It’s pretty easy to see that these guys are not in a talkative mood so John relaxes without letting down his guard and waits for an opportunity to present itself.  Barely fourteen hours after stepping foot on this godforsaken planet and he’s already sick of Dunedin hospitality.

“You have been found guilty of assassinating Prime Minister Kieen.  How plead you dead man?”

John recoils from the harsh words and asks, “You’re asking me how I plead after I’ve been found guilty?”

Honestly, he thinks and, “dead man”?  What the hell is up with that?

Two very large guards squeeze John’s shoulders in fists of steel to tight he feels the tear and agony straight to the bone.  He protests briefly when they force him to lay face down in the mud and when the Dunedin guards stretch his arms and legs stiffly to his sides like a broken scarecrow and attach rubber cuffs with rope to metal stakes hammered deep into each corner of the cell, John fidgets wildly until the club strikes him hard again and he stops moving.

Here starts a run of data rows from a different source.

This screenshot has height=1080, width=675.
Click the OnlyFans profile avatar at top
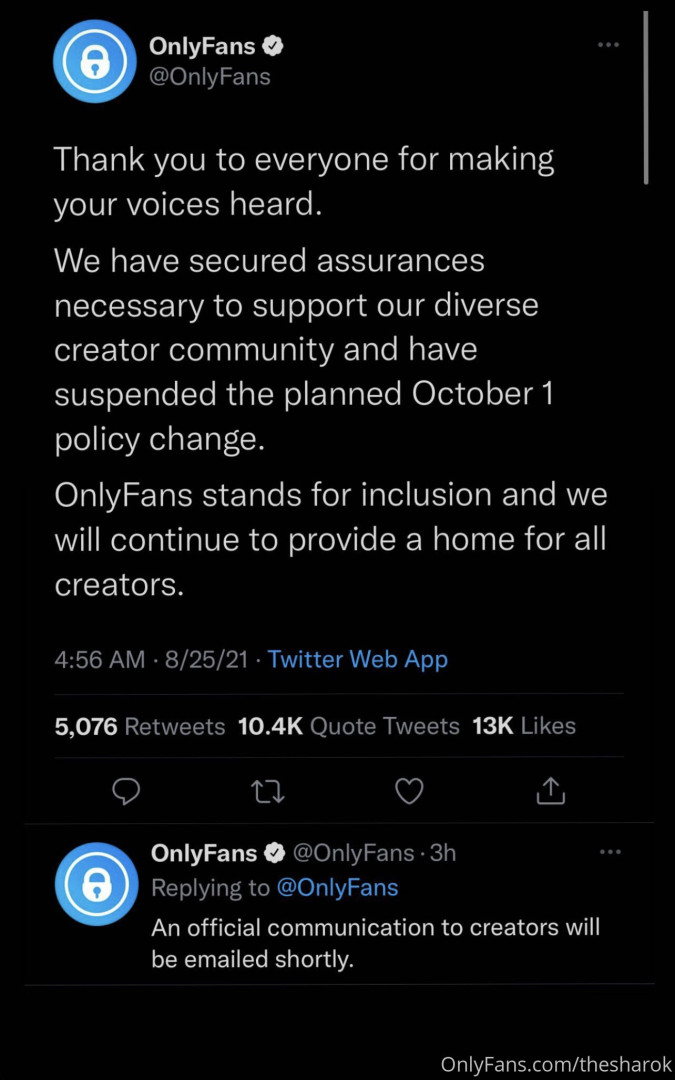(x=93, y=60)
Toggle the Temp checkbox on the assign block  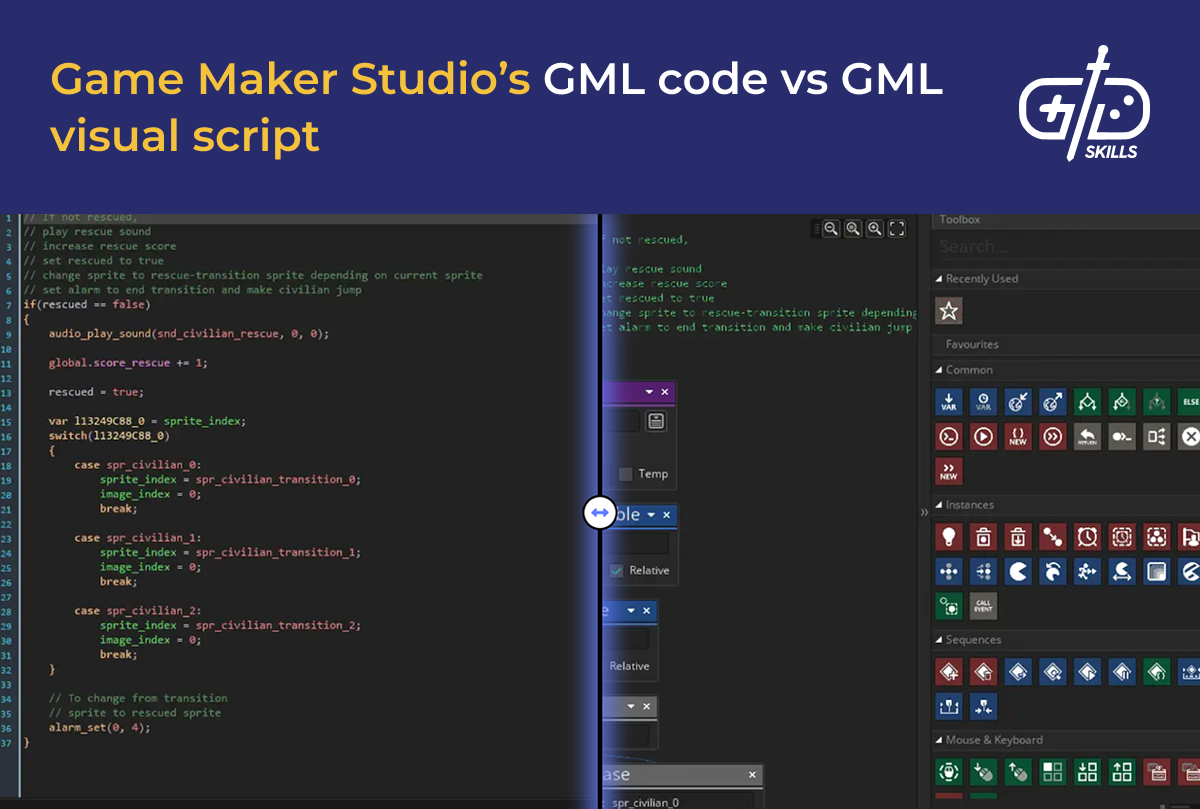click(625, 474)
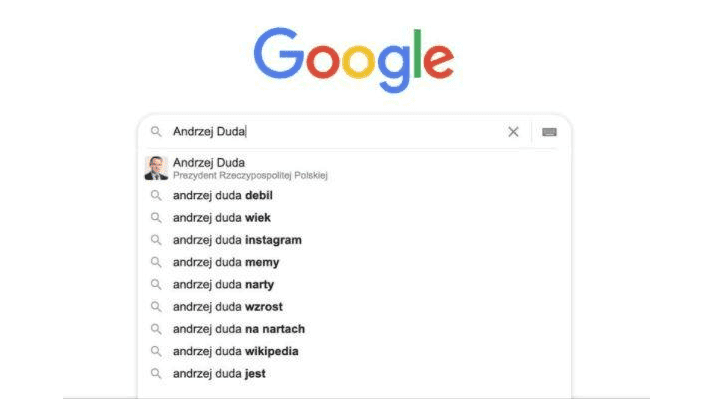This screenshot has width=701, height=403.
Task: Click magnifier icon beside 'andrzej duda instagram'
Action: [x=156, y=240]
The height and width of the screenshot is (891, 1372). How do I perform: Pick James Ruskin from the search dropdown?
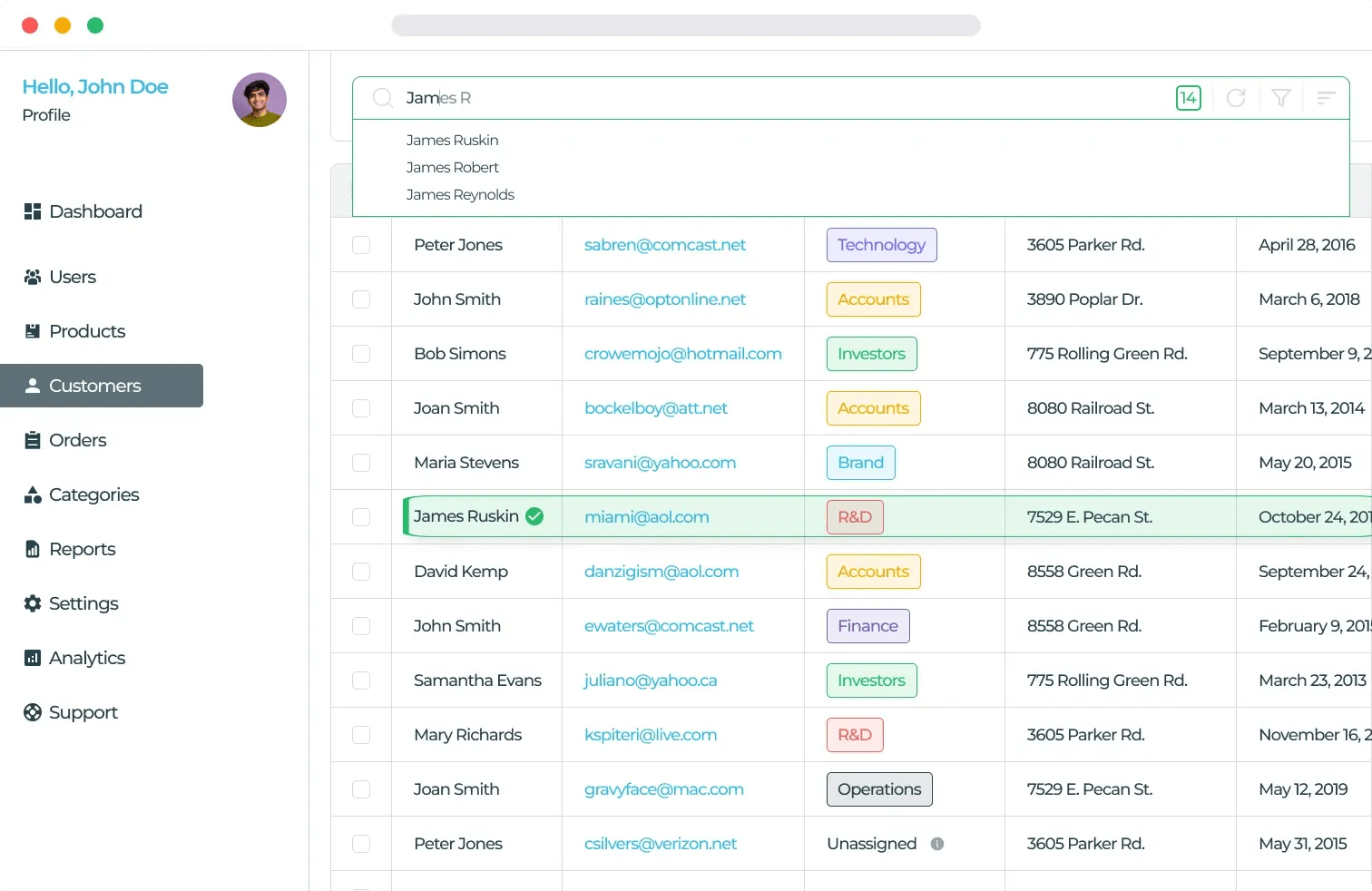pos(452,140)
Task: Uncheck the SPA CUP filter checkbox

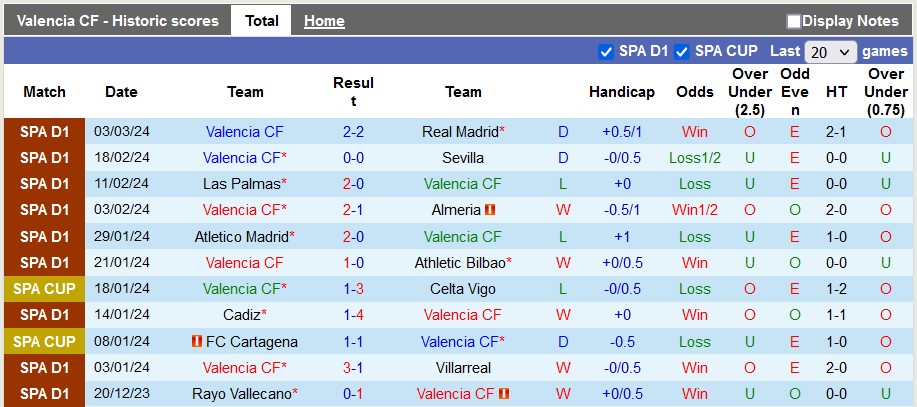Action: coord(681,51)
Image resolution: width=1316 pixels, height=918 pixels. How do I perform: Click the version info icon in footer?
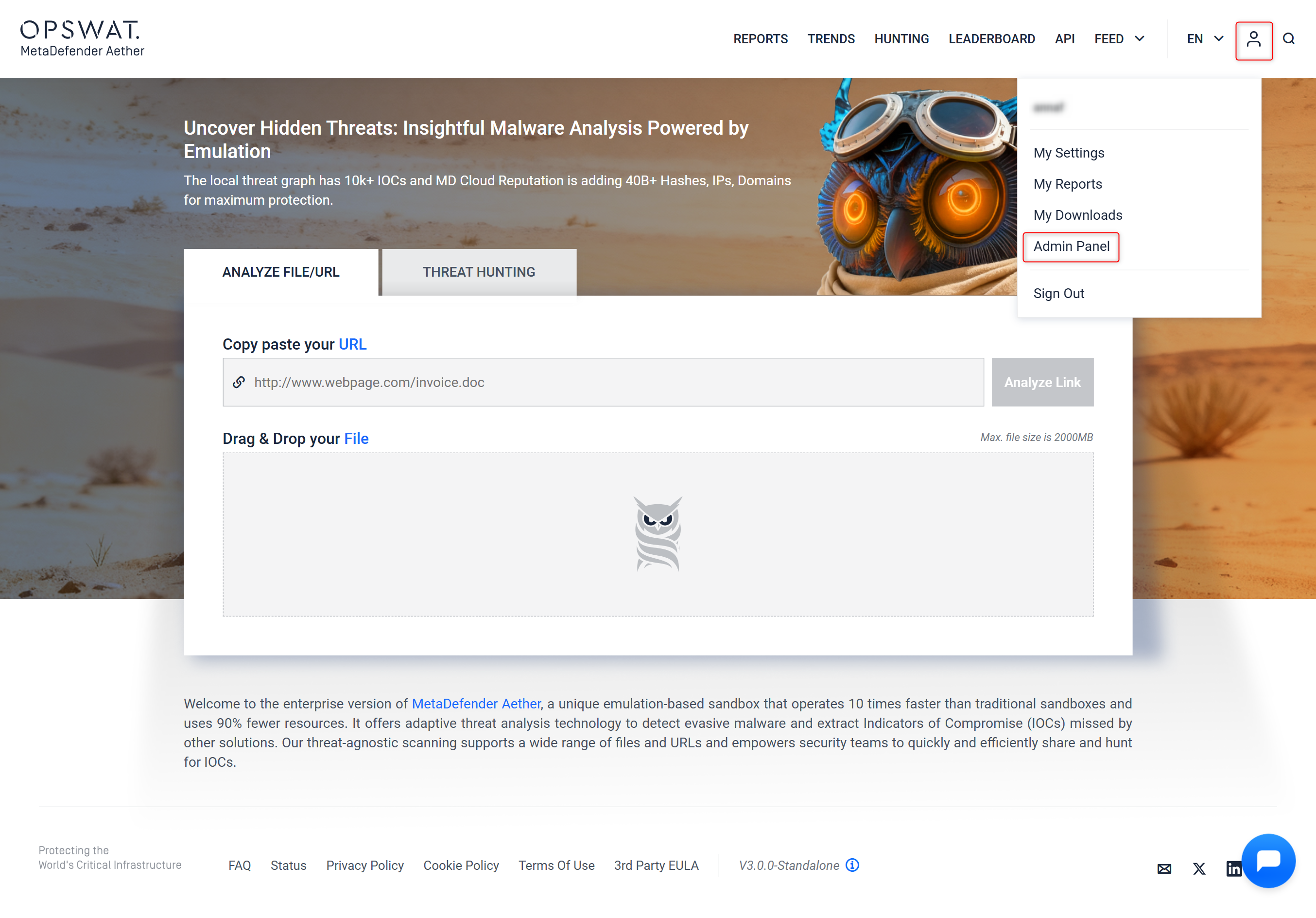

When John wakes up he’s exposed and wet and completely, utterly helpless.  He’s lying in the mud but there’s a board placed under his head to keep his face dry.  John tries unsuccessfully to bring his chattering teeth under control and clenches his fists to keep his blood flowing.  He thinks about trying to reason with his captors again but changes his mind and bites his bruised lip instead. John can’t move or breathe without difficulty and he figures it’s a good idea to stop annoying the bastards for a little while and let the situation play itself out.  Right now there’s no collar around his neck to match the bindings on his wrists and ankles and in John’s book that’s a very, very, very good thing.

And also, didn’t Zemen say he’d be released in five days?

Bad stuff can happen to you in five days…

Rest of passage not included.